100% for all functions. Eigenvalues are part of the default of output in SPSS

(Analysis, Classify, Discrimination).

8

1.7.3 The Discriminant Score

This is the value obtained from applying a discriminant function

formula to the data for a given case. For standardized data, Z score is the

discriminant score.

1.7.4 Cutoff

When group sizes are equal, the mean of the two centroids for two

groups discriminant analysis is the cut off. The cut off is the weighted mean

if the groups are unequal. A case is classed as 0 if the discriminant score of

the discriminant function is less than or equal to the cut off or classed as 1 if

above it.

1.7.5 The Relative Percentage

This is equal to the eigenvalue of a function divided by the sum of

all eigenvalues of all discriminant functions in the model. It is the percent of

discriminating power for the model associated with a particular discriminant

function. It tells us how many functions are important. The ratio of

eigenvalues indicates the relative discriminating power of the discriminant

functions.

9

1.7.6 The Canonical Correlation, R*

This measures the association between the groups formed by the

dependent and the given discriminant function. A large canonical correlation

indicates high correlation between the discriminant functions and the groups.

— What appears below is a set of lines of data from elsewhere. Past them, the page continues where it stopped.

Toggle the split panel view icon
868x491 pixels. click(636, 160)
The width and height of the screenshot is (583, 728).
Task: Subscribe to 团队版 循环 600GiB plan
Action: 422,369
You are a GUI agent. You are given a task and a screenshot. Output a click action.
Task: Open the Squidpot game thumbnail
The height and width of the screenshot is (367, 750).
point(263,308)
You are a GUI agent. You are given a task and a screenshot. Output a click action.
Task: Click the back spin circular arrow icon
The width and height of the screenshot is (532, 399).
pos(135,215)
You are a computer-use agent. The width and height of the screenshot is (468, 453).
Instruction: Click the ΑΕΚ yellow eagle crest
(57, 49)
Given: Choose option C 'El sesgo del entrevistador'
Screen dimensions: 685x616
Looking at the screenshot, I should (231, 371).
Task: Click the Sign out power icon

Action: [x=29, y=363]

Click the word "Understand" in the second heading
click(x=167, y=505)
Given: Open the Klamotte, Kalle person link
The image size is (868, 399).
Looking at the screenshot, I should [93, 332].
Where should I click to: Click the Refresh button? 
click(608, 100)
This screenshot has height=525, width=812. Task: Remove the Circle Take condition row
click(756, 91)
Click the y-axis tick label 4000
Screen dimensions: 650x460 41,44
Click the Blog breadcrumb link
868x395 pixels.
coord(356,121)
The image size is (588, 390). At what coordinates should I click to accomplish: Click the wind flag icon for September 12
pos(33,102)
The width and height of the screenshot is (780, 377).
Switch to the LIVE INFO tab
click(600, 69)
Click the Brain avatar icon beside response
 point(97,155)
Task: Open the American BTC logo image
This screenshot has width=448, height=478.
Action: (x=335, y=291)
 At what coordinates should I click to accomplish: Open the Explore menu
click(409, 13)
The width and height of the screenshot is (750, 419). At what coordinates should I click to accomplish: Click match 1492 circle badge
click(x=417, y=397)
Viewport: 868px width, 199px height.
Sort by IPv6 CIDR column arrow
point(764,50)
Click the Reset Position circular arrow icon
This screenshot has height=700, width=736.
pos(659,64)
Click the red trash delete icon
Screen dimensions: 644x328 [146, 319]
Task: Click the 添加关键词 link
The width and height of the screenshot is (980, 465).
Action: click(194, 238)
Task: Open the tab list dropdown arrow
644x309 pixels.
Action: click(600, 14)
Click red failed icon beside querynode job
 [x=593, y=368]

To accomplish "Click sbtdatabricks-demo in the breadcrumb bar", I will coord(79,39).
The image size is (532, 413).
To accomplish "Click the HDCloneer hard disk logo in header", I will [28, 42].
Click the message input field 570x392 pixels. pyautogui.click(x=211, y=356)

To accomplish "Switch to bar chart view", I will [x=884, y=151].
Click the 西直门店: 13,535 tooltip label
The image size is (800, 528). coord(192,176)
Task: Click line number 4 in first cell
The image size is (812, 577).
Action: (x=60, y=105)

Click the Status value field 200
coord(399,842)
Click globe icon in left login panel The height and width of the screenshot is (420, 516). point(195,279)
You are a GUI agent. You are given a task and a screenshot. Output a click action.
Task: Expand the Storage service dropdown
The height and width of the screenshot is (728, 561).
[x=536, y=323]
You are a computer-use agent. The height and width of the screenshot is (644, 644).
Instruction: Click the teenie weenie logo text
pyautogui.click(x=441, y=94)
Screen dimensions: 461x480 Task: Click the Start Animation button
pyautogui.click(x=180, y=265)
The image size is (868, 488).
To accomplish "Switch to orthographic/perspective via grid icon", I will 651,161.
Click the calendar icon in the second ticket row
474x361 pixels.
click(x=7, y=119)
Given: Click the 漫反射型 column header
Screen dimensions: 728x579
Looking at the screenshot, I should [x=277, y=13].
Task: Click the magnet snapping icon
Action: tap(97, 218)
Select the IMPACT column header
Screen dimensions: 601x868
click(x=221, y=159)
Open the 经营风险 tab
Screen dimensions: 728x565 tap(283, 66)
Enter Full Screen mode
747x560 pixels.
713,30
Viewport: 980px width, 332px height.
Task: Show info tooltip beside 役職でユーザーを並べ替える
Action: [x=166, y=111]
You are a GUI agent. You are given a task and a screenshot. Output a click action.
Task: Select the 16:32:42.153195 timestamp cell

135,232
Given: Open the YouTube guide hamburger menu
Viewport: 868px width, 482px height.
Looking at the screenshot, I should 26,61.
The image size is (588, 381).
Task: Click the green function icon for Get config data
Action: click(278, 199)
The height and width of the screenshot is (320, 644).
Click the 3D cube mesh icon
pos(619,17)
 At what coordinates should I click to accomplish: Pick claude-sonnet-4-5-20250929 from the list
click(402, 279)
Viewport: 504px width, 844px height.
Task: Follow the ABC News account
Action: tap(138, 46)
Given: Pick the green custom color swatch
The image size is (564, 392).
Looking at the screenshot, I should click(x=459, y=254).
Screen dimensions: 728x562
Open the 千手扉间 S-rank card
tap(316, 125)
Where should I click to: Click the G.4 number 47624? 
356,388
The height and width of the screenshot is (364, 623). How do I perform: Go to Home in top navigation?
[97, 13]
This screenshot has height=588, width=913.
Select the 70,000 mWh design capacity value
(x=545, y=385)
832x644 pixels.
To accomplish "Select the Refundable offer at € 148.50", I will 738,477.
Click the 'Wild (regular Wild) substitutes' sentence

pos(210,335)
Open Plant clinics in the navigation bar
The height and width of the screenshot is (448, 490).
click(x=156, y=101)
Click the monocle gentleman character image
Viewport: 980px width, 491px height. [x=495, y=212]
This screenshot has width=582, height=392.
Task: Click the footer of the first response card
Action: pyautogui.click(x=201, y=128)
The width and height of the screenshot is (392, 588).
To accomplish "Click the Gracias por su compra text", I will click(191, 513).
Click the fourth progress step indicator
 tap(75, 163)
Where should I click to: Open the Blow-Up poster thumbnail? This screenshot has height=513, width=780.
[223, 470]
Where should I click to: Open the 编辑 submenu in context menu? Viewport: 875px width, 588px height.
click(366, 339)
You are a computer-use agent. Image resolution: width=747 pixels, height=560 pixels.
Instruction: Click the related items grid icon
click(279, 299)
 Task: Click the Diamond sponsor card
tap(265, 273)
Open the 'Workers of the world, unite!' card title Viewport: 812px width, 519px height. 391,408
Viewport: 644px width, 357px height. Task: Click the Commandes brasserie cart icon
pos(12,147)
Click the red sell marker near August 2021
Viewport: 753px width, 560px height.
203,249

An R* of 1.0 shows that all of the variability in the discriminant scores can

be accounted for by that dimension. The relative percentage and R* do not

have to be correlated. Canonical Correlation, R* , also shows how much each

function is useful in determining group differences.

1.7.7 Mahalanobis Distances

This is the distance between a case and the centroid for each group

(of the dependent variables) in attribute space (a dimensional space defined

by n variables). There is one mahalanobis distance for each group of case,

and it will be classified as belonging to the group with the smallest

mahalanobis distance. This means that the closer the case to the group

centriod, the smaller the mahalanobis distance. Mahalanobis distance is

measured in terms of standard deviations from the centroid.

1.7.8 The Classification Table

This is a table in which the rows are observed categories of the

dependent and the columns are the predicted categories of the dependent. All

cases lie on the diagonal at perfect prediction.

10

1.7.9 Hit Ratio

This is the percentage of cases on the diagonal of a confusion

matrix. It is the percentage of correct classifications. The higher the hit ratio

the less the error of misclassification, also the less the hit ratio the higher the

error rate.

1.7.10 Tolerance

This is the proportion of the variation in the independent variables that

is not explained by the variables already in the model. Zero tolerance means

that the independent variable under consideration is a perfect linear

combination of other variables already in the model. A tolerance of 1 implies

that the predictor variables are completely independent of other predictor

variables already in the model. Most computer packages set the minimum

tolerance at 0.01 as the default option.